Locke:
How are you feeling?
Eris:
Better. Still on edge.
Locke:
Then you’re paying attention. Good.
That doesn’t sit right, though I can’t quite articulate why. I mean, I’m always paying attention. I have to… Between my job, cartel ties, and life in Crimson Bay, one shouldn’t turn their back on strangers unless they’re willing to take a knife to the spine.
Eris:
That’s not exactly comforting.
Locke:
It wasn’t meant to be.
My thumb hovers above the screen for a moment as realization smacks me in the face.
Eris:
You sound different.
Locke:
I’m always the same. Maybe you’re hearing me better now.
I start to ask why it’s gaslighting me, but I stop typing. The back of my neck prickles, and the cafe suddenly feels too bright as I glance around at all the unknown faces.
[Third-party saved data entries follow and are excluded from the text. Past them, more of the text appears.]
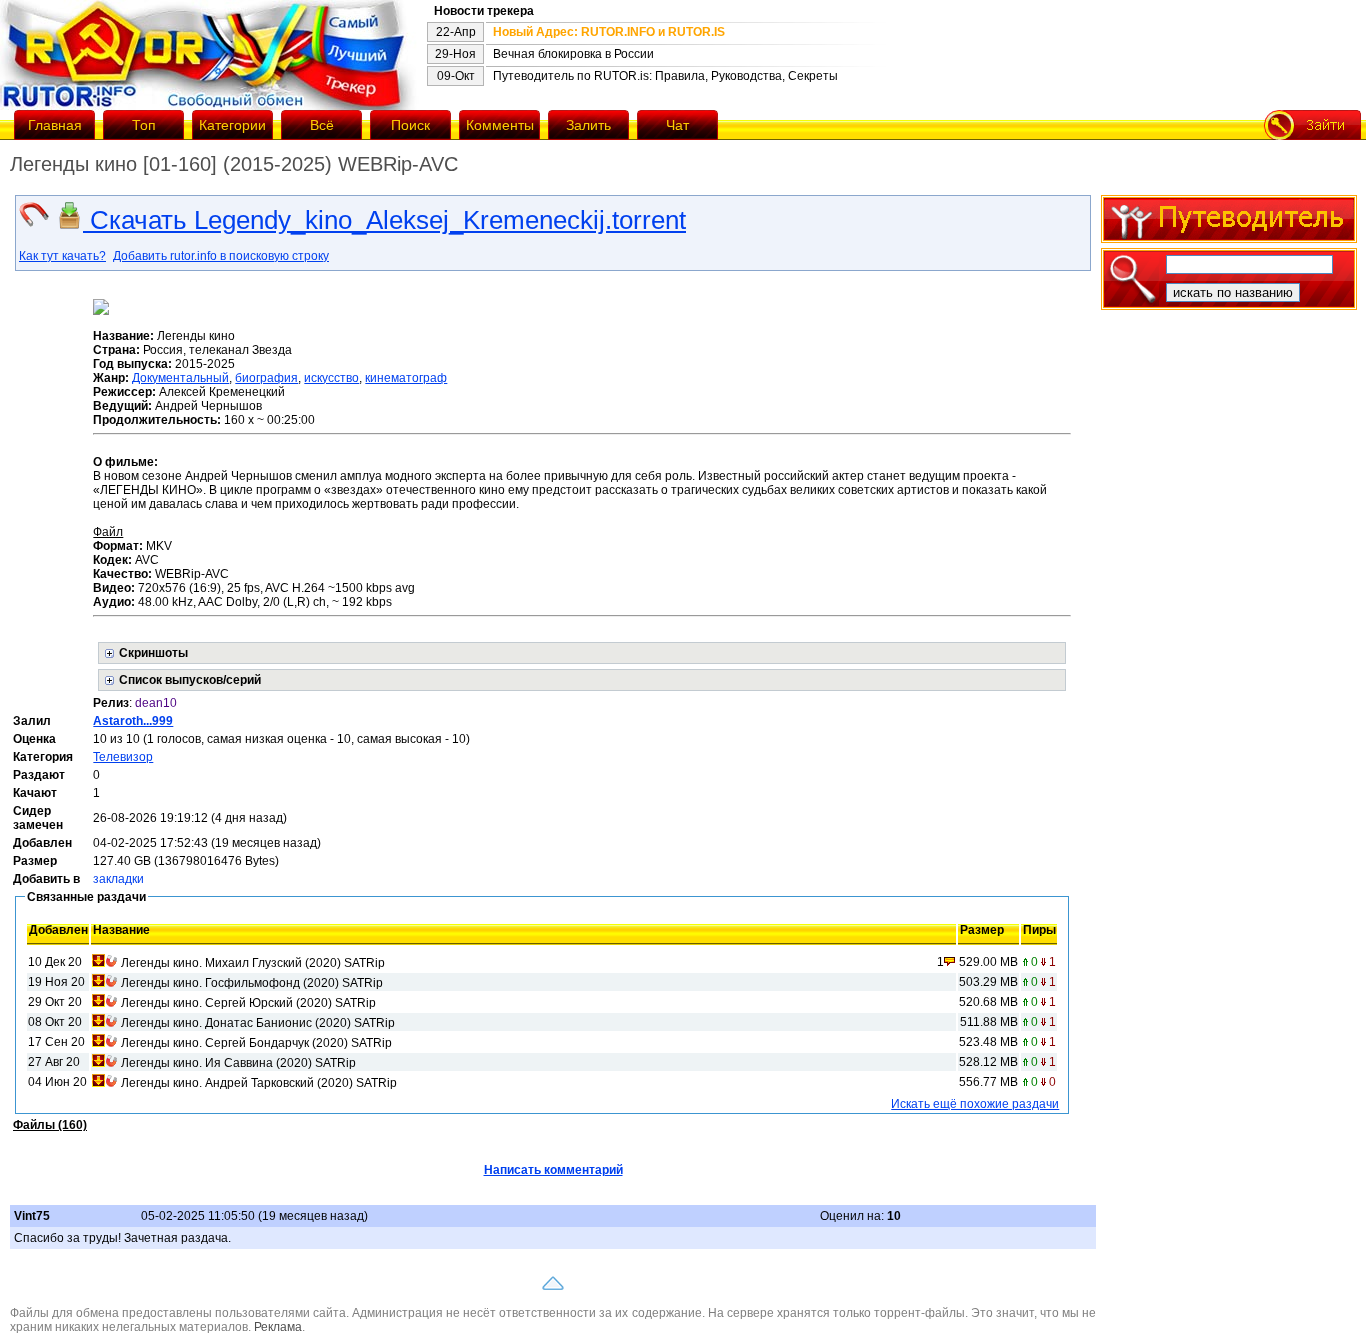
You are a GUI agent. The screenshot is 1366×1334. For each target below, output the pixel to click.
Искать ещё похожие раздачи (975, 1104)
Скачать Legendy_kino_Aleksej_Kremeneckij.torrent (384, 220)
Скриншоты (153, 653)
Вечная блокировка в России (573, 54)
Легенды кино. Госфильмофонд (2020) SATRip (252, 983)
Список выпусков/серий (190, 680)
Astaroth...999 (133, 721)
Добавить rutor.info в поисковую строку (221, 256)
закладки (118, 879)
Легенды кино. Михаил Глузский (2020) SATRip (253, 963)
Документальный (180, 378)
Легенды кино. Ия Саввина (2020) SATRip (238, 1063)
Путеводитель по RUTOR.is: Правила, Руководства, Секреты (665, 76)
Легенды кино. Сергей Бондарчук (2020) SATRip (256, 1043)
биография (266, 378)
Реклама (278, 1327)
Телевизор (123, 757)
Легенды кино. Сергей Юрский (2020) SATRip (248, 1003)
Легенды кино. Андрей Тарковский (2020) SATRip (259, 1083)
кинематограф (406, 378)
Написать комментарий (553, 1170)
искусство (331, 378)
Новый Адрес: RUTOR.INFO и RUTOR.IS (609, 32)
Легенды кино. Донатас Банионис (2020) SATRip (258, 1023)
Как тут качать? (62, 256)
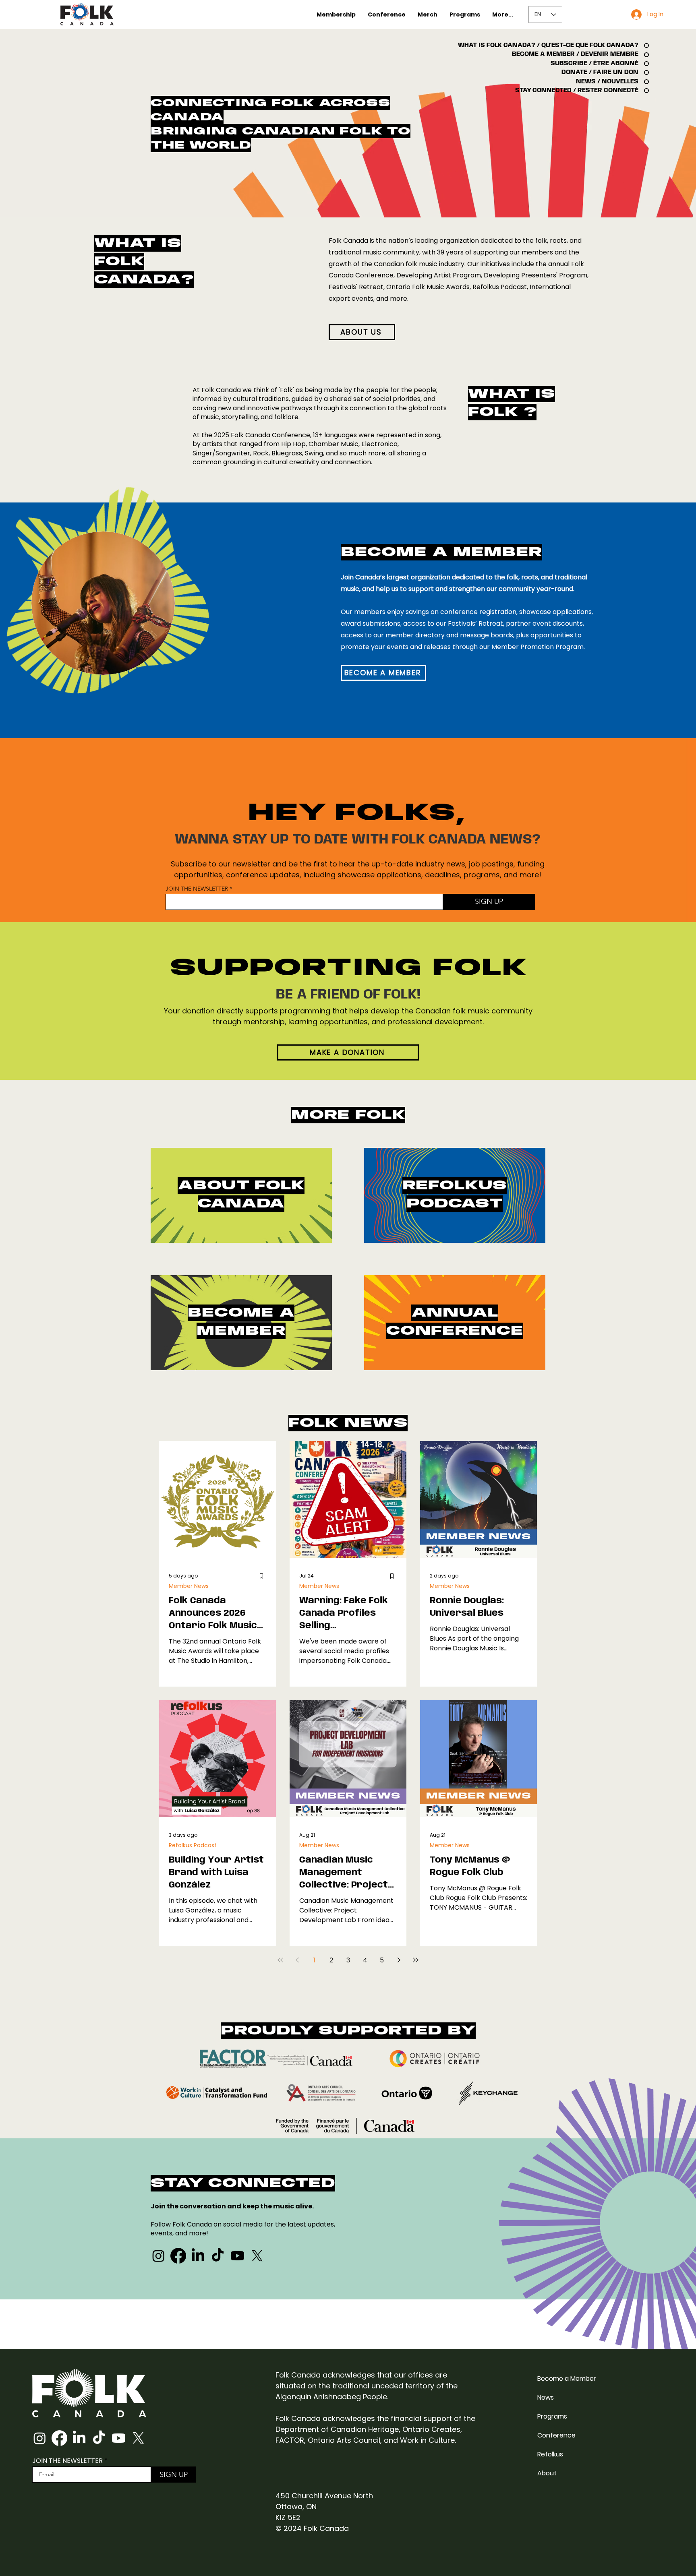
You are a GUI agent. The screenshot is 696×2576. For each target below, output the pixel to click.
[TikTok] (218, 2256)
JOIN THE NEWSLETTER (197, 888)
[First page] (280, 1960)
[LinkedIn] (198, 2256)
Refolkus (550, 2454)
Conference (556, 2435)
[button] (336, 14)
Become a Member (566, 2378)
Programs (552, 2416)
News (545, 2397)
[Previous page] (297, 1960)
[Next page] (399, 1960)
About (547, 2473)
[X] (257, 2256)
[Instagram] (158, 2256)
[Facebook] (178, 2256)
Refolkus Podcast (193, 1845)
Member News (189, 1586)
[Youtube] (237, 2256)
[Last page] (415, 1960)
Another sound from my phone pulls me back to the moment. Different tone, different app… One I didn’t download.
It’s a forced install.
And a new push notification.
Motion detected:Front Door Camera 1.
I frown.
What the actual fuck?
I don’t have a front door camera.
Not unless…
I tap the notification. The feed opens into a brand new security suite. Not the system I built myself, piggybacking onto the building network months ago.
I know every hallway in my apartment complex, every blind spot.
But this?
This work isn’t mine.
Dots spiral on my screen, loading an image. My empty apartment hallway. High-resolution. Time-stamped… And angled right at my front door.